Bir) Sofya gösterileri başladığında Cumhurbaşkanlığı makamından kolu havada yumruk sıkılmış indi ve “Hükümet İstifa!” “Başsavcı İstifa!” dedi. Ayrıca “Seçim hükümeti kurulsun! Ve Erken seçim yapılsın!” dedi, ama bu isteklerin üçü de tutmadı.

İki) Bulgaristan’daki “önemli”sanılan 2 Rus ajanının devlet korumalarını kaldırdı. Bu ajanlar, HÖH fahri başkanı Ahmet Doğan ve HÖH milletvekili ve Rus sermayesinin Bulgaristan’daki oligarşi temsilcisi, anlaşılan hem Rusya hem de Amerika işleri için Bulgar kara paralarıyla çalışan Delyan Peevski’dir.

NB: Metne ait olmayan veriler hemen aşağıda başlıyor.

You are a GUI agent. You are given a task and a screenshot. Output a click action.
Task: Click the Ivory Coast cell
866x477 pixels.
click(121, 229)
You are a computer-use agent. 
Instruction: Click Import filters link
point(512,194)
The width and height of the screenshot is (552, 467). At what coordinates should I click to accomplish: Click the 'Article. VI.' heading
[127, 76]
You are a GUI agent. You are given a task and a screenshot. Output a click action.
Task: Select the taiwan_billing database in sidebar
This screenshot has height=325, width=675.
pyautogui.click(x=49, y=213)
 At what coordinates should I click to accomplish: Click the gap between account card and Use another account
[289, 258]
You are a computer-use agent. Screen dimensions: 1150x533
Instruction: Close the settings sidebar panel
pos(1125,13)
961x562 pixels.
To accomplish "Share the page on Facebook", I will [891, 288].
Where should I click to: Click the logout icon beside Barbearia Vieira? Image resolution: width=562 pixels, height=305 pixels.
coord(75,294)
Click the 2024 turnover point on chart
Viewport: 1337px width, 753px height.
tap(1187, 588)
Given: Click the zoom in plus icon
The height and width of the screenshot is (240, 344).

2020’de Bulgaristan’da değişen ne oldu?

Radev’e dert yananlar, “seçmen sandığa gitmekten korkuyor, seçilecek olanlar da seçmenden korkuyor,” dediler. Vazgeçin şu sandık ve karanlık oda meselesinden, oy kullanma makinalarını da hurdaya çıkaralım, gönderelim oyumuzu mektupla, sayımı üçlü komisyon trafından, kamaralar altında yapsın ve dertlerimiz bitsin, diyenler kalabalıktı. Seçmen neden korkan? Memlekette herkes birbirinden korkuyor, seçmenin partilere, partilerin savcılara, savcıların yargıçlara güveni yok ve sonunda, kim kime oy verirse versin hep aynı insanlar seçilip sandıktan çıkıyor. Seçmenin korkusu bu defa da oyum boşuna giderse, korkusu… Seçmen bıkmış usanmış git gelde ve hiç bir şey olmayışından. Olay bu!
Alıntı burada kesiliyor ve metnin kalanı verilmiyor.